Wednesday, May 03, 2006

Profiling Pydev

The first thing I profiled was the grammar used, since it is used among many places, I believe it to be the something that would have a good impact overall.

One of the things we end up doing when testing some stuff is embeeding some file -- say, an image -- into a .py file. Among those, we could get a 3-4 mb sized file, and pydev would take a long time to parse it, so, my first target was to speed that up.

Making 'general' changes thinking it will get better is usually a mistake, as you need a way to measure those impacts. I started then with a file with a couple of statements and a single 'huge' multiline string and made my target optimizing parsing that file faster.

After playing around a little in the parser I discovered that the actuall speed loss was not at the grammar itself, but at the Reader that should give the chars to the tokenizer. After looking at its code, you could see it allocateded lots of memory in the process, so, I decided to create another reader from scratch and with the help of some unit-tests, and the results were pretty impressive (for big files):

Parsing a huge .py file (3mb) it was taking about 4-5 minutes... now it only takes 2-3 seconds (yeah, the previous approach had an 'exponential' behaviour depending exclusively only on the size of some file, not to mention that it would make the garbage collector work a lot more).

This will be available for 1.0.7 -- But before I do release it, I'm still looking for other 'hotspots' to optimize ;-)

Fabio

5 comments:

Kevin Menard said...

Fabio,

Given all the work you put into the indentation engine, is it likely we'll see pretty print support of existing code any time soon? While not the most gradiose of features, being able to uniformly format a source file that several people have touched would be a very welcome addition.

Thanks,
Kevin

Fabio Zadrozny said...

Hi Kevin,

Actually, internally those features are not very alike.
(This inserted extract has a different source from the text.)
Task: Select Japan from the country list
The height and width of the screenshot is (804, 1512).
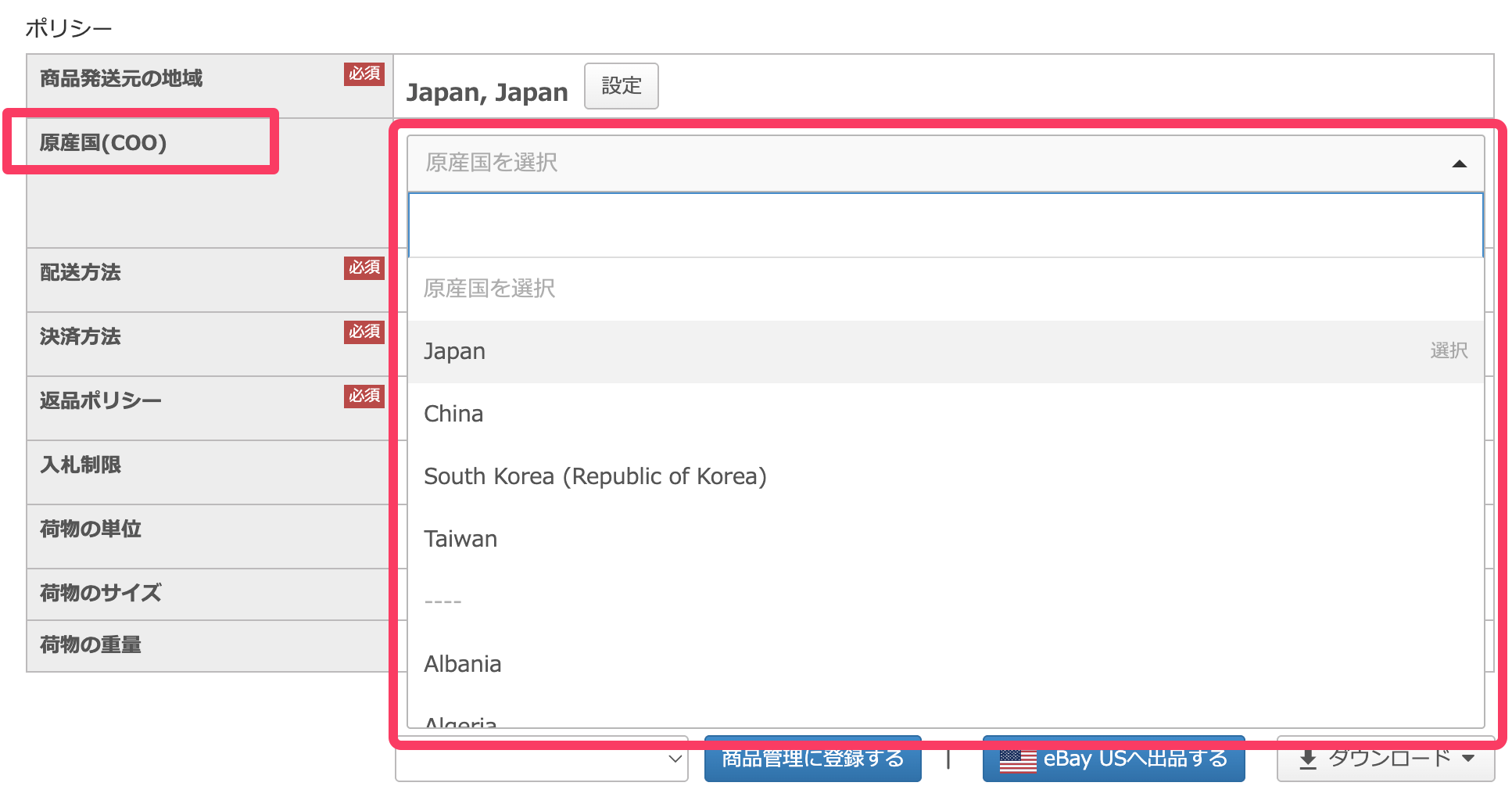Action: click(x=454, y=351)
The indentation engine just 'positions' things and works on the source-code to know things, whereas a pretty-printer would probably work on the AST (Abstract Syntax Tree).
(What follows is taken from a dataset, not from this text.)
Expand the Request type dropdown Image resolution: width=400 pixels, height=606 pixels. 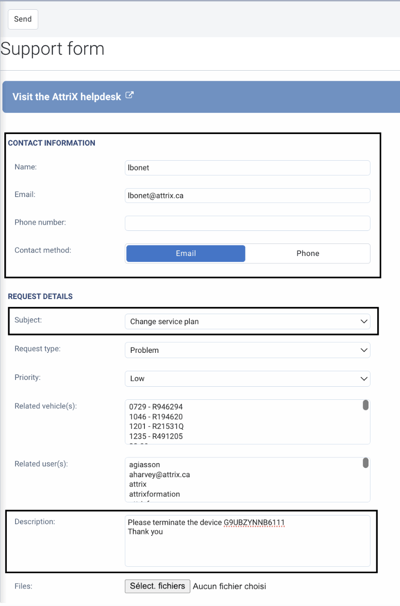click(x=247, y=350)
Now, having said that, there's already quite some work I did on a pretty-printer that works on the AST level (there is already a code-format utility that works on the source-code level, but it is kind of limited: Ctrl+Shift+F).

So, yes, it should not take long before it is available, but it will be added only after the 1.1 release (I'm currently working on profiling and bug-fixing for that release).

-- Fabio

Kevin Menard said...

Sounds good. The recent PyDev releases have been pretty solid (especially with the recent debugger fixes), so I don't have much to complain about.

joram said...

Hi Fabio,

going to the definition of a function (F3) also takes a lot of time in my projects.
Maybe some profiling in that area could increase the speed there.

Thanks,
Joram

Fabio Zadrozny said...

Hi Joram,

Actually, if you're using pydev and not pydev extensions, it uses BRM (Bicycle repair man), and BRM does have a number of deficiencies (and I just integrate it -- don't really support it).

I do support the go to definition feature of pydev extensions (http://pydev.sf.net) -- which should be pretty fast and much less error prone.

Cheers,

Fabio